Grier’s opinion that “Israel” equals believers stripped of the accoutrements of a designated land, with cities, a temple, priesthood and a king looks overly simplistic. These key OT themes are swept aside with a wave of the hand.

Consider this statement from Edmund Clowney:

The greatest promises of the Old Testament are fulfilled in the church – we are the temple of the living God. – Edmund P. Clowney, “The Final Temple”, in Prophecy in the Making, ed., Carl F. H. Henry, 84

And again this by Steve Motyer:

[Paul] consistently applies to the church – that is, the mixed Jewish and Gentile congregations to whom he writes – the great covenant ideas and terms which had previously belonged to Israel. They are the elect (1 Thess. 1:4-5), the people called to holiness (1 Cor. 1:2), the justified who are objects of God’s saving righteousness (1 Cor. 6:11; Rom. 3:22-24), the redeemed (Rom. 3:24; Eph. 1:7), who inherit the kingdom of God (1 Cor. 6:10; Col. 1:12).  They are the children of God (Rom. 8:14; cf. Exod. 4:22), on whom the glory of God rests (Rom. 5:2; 8:30), who offer pleasing worship (Rom. 12:1-2; Eph. 5:1-2), and who can rightly appeal to the covenant faithfulness of God (Rom. 8:31-39).  In all likelihood, when Paul calls God’s peace and mercy upon ‘the Israel of God’ in Galatians 6:16, he is referring to the church. – S. Motyer, “Israel (nation)”, in New Dictionary of Biblical Theology, ed., T. Desmond Alexander, et al., 585-586.

Clowney takes all the best promises to Israel in the Bible and gives them (though in a greatly altered condition) to the church.  Motyer, like so many who take this line, thinks that God’s speaking about the church in similar terms to the way He speaks about Israel is decisive in equating the two.  In the Boettner quote we can see that the “perpetual duration” of the OT promises to Israel of land, king, priesthood etc., are not, in fact, perpetual; at least not in the way they would have been understood in OT times.  The notion of perpetuity changes, as do the ideas of land, king, priesthood, temple, Jerusalem, and other associated matters.

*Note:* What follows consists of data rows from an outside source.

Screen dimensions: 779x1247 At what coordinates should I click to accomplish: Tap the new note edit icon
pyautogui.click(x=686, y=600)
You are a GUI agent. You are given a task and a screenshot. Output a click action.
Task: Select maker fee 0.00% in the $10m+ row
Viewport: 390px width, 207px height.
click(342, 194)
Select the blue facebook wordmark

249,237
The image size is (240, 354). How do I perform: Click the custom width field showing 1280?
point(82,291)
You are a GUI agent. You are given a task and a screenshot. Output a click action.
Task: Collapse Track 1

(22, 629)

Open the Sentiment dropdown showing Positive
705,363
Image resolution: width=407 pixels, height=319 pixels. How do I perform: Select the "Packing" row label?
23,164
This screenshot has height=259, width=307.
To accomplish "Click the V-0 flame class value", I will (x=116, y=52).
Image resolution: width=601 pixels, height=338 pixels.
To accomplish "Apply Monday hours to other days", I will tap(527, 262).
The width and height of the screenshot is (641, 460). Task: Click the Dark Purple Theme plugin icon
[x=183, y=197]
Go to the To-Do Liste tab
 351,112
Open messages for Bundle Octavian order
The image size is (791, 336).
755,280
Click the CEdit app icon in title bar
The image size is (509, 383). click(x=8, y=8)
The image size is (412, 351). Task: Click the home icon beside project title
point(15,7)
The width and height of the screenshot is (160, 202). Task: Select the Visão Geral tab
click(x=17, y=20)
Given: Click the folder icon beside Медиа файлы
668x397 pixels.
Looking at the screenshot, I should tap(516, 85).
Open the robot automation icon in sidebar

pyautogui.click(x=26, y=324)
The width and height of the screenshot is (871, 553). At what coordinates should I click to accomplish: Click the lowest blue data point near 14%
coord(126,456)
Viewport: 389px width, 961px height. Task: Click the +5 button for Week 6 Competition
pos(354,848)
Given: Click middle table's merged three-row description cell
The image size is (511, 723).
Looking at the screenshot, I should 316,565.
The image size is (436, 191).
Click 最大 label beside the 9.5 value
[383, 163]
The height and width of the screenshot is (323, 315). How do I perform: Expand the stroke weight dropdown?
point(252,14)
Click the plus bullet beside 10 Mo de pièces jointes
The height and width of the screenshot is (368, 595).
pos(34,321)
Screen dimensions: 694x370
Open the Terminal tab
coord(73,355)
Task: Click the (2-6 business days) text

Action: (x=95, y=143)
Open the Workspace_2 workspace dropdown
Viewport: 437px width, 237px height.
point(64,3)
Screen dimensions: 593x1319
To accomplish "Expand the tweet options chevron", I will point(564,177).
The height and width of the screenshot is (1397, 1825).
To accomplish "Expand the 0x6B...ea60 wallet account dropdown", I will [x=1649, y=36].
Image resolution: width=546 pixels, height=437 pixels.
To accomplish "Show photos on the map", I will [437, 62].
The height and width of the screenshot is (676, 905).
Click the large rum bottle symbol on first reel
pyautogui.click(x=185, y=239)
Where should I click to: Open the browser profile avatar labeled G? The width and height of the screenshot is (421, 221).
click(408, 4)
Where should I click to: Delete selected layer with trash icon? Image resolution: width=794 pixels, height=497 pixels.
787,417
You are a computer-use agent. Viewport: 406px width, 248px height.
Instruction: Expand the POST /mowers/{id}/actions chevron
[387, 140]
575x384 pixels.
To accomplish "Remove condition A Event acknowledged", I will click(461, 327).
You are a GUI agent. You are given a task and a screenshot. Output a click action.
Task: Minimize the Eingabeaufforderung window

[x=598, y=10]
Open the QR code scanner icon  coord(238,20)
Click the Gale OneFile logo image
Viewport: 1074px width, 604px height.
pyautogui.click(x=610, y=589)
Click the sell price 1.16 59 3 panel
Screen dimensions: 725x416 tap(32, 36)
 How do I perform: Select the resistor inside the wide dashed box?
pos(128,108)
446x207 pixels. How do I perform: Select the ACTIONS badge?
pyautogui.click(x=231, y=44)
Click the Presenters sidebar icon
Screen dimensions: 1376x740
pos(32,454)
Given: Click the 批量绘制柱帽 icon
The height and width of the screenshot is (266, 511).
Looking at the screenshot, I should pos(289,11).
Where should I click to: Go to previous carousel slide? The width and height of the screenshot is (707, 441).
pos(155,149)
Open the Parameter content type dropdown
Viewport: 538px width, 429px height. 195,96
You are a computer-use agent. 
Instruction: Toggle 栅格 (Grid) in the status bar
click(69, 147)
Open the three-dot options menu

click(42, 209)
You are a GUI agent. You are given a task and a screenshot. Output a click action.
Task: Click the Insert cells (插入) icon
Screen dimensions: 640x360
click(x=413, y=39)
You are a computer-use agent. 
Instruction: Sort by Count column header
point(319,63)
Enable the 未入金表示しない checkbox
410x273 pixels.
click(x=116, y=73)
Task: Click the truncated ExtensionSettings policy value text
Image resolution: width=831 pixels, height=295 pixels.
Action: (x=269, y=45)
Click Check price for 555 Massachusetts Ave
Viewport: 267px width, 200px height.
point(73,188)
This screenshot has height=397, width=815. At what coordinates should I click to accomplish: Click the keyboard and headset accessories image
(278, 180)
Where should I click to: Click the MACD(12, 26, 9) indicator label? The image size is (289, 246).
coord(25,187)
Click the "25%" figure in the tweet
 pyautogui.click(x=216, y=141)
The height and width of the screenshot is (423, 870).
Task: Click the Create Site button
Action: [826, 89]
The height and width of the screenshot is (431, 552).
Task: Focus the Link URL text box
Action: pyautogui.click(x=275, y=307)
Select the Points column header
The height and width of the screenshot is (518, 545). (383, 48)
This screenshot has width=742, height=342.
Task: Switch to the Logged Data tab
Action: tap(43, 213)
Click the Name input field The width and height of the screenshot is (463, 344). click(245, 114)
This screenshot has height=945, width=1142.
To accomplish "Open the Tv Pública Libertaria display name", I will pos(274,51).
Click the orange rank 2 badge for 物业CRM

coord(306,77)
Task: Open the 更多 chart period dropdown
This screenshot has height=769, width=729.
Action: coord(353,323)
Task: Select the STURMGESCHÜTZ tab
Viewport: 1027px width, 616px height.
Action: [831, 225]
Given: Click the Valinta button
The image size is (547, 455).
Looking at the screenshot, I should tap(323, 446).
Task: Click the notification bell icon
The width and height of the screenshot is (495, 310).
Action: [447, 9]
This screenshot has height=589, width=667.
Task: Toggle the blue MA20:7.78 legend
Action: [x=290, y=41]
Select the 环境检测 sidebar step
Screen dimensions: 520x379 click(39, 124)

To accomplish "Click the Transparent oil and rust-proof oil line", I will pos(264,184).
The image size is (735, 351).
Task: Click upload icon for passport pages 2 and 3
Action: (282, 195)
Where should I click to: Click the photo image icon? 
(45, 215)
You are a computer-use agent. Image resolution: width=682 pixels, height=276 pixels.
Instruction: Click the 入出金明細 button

Picking through the Assertions

I have defined “replacement” as meaning “to take the place of” and “supercession” as a switching out of one thing for another. In the essay by Clowney from which I have pulled the quotation above, the writer calls the church the true temple. The physical temple in Jerusalem was just a foreshadowing of the church.  What was said about the temple can be applied about all the other items on the OT covenant list: king, land, Zion, priesthood, the preeminence of the nation among other nations, etc.

Let me concede the point about Israel being the church at present for the sake of argument, it remains true that the church is not a physical building or a nation in the usual sense (this category error will be revisited).  So it would appear, for example, that the word “temple” in Clowney’s statement is being used to refer to two different things.  And it looks like the non-physical “temple” is superseding the physical Jerusalem temple.  If so, then in the minds of OT believers, the idea of the temple as a physical structure on Mt. Zion is replaced by the idea of a called-out multitude of people. If we move on to land we shall find either that rather than referring to a designated territory separate from other territories, “land” now refers to heaven, or that it refers to the whole globe (usually on the new earth).  The “king” does not reign over the nation of Israel in Jerusalem but instead is reigning now from heaven over the international church.  Zion becomes another name for heaven, the Zadokite line of Levites become mainly Gentile Christians, and there is no such thing as the preeminence of Israel since “Israel” is the church and the church is all there is!  So even though we don’t have replacement of one people group with another (because Israel = the church), we do have many replacements of important concepts with others.

Here is Greg Beale:

Here [Gal. 6:16], as in 2 Cor. 5:14-7:1, it needs to be emphasized that the church in fulfilling Israel’s end-time restoration prophecies is also fulfilling Isaiah’s prophecies of new creation.  – G.K. Beale, A New Testament Biblical Theology, 724

So the church fulfills the prophecies given to Israel over and over again in the OT.  These fulfilments are not often literal (i.e. what would have been expected by hearers of the original words), but rather the concepts are substituted for other things.  OT concepts (e.g. land, king, priesthood, temple in this world) are replaced by others in the world to come. But in Jeremiah 31, 33 and Ezekiel 36-48 we find some of the most strongly worded promises of God to national Israel. These are New covenant promises, not conditioned on adherence to the law of Moses.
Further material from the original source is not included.